Linda Lee's venture firm focuses on startups working on the cutting edge of technology — artificial intelligence.

But Lee's job is a bit more traditional. She helps those startups in their early days find the right people to fill their positions.

Regardless of whether a company is in the AI business or not, the search for employees is the same, Lee, a talent partner at AI Fund, told the Business Journal in a recent interview.

"You want to find people who buy into your vision and people who want to make an impact," she said. "The hard skills can be learned or taught but passion and attitude cannot."

Lee's role is to be a kind-of human resources consultant and adviser for her Palo Alto-based firm's portfolio companies. She helps those startups — particularly those in their first year or so — recruit workers, figure out their compensation practices and structure their organizations.

To assist founders, Lee talks with them about their companies' needs and challenges and about the products or services they're trying to build.

"Once I understand that, then I can advise them on the kind of talent they need at this stage in the company," she said. "A lot of times, you can hire the right person but at the wrong time, so those are the kind of things that I evaluate."

Lee frequently has new startups to work with. For much of the last year, AI Fund, which was founded in 2018 by Andrew Ng, a renowned expert in the artificial intelligence industry, has made about an investment a month in early-stage AI startups, according to PitchBook Data. Last week, for example, it announced an investment in WhyLabs Inc., which helps companies track the performance of their machine learning algorithms.

Although she's relatively new to the AI field, Lee has a deep understanding of the problems startups founders face and of their human resources challenges in particular.


  • Linda Lee
  • Firm: AI Fund
  • Title: Talent partner
  • Previous positions: Lead human resources business partner, Bytedance (legally, Beijing Bytedance Technology Co., Ltd.); senior director of human resources and overseas operations, Cheetah Mobile Inc.; senior director of human resources and talent acquisition, AgilOne Inc.
  • Education: B.A. in Anthropology, UCLA
  • Residence: Sunnyvale
  • Hobbies: Traveling, singing, cooking. "I used to own restaurants, so I'm kind of a foodie."
  • How she remains calm: "I actually really like working, and I like the chaotic and hectic nature related to working ... What helps me is to always remember that the only thing you can do is chip at it, chip at it, and ... pray and hope that your memory does not fail you."

Lee was a serial founder herself

Prior to joining AI Fund, she had founded three companies of her own. At four other companies, she was the first person they hired to oversee their human resources operations. As such, she was responsible for building all of their personnel-related policies, processes and programs. She had to do everything from developing performance evaluations, to sending out surveys to determine employee engagement, to overseeing compliance-related issues, to recruiting, to creating compensation structures.

She's been able to draw on those experiences in her current post at AI Fund, she said.

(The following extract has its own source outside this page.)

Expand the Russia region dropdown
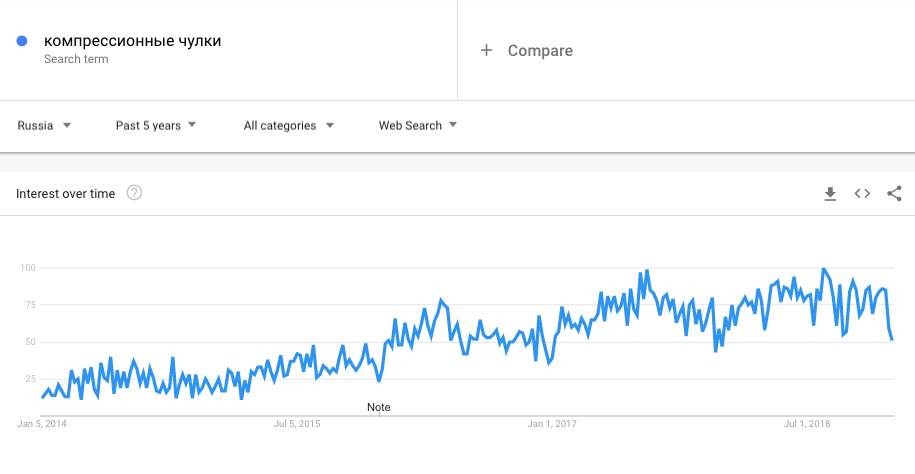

They help her help "our entrepreneurs avoid pitfalls and understand best practices," Lee said.

Although Lee has been in the human resources business for more than 20 years and has been in Silicon Valley for the last 9, working at a venture firm is a relatively recent move. She joined AI Fund in 2019 after heading up or holding senior roles in the human resources departments of a succession of startups and more established tech companies, including Beijing Bytedance Technology Co. Ltd., Cheetah Mobile Inc. and AgilOne Inc.

Many of those businesses were venture-backed. In her roles, Lee was able to meet the talent partners at the venture firms that had invested in her companies. Through those interactions, she became intrigued about the venture world. She was enticed by the notion it offered of being able to work with a variety of young companies rather than just one.

Startups "have their own quirks and personality," Lee said. "I don't actually ever have to change my job again, because I just work with different portfolio companies."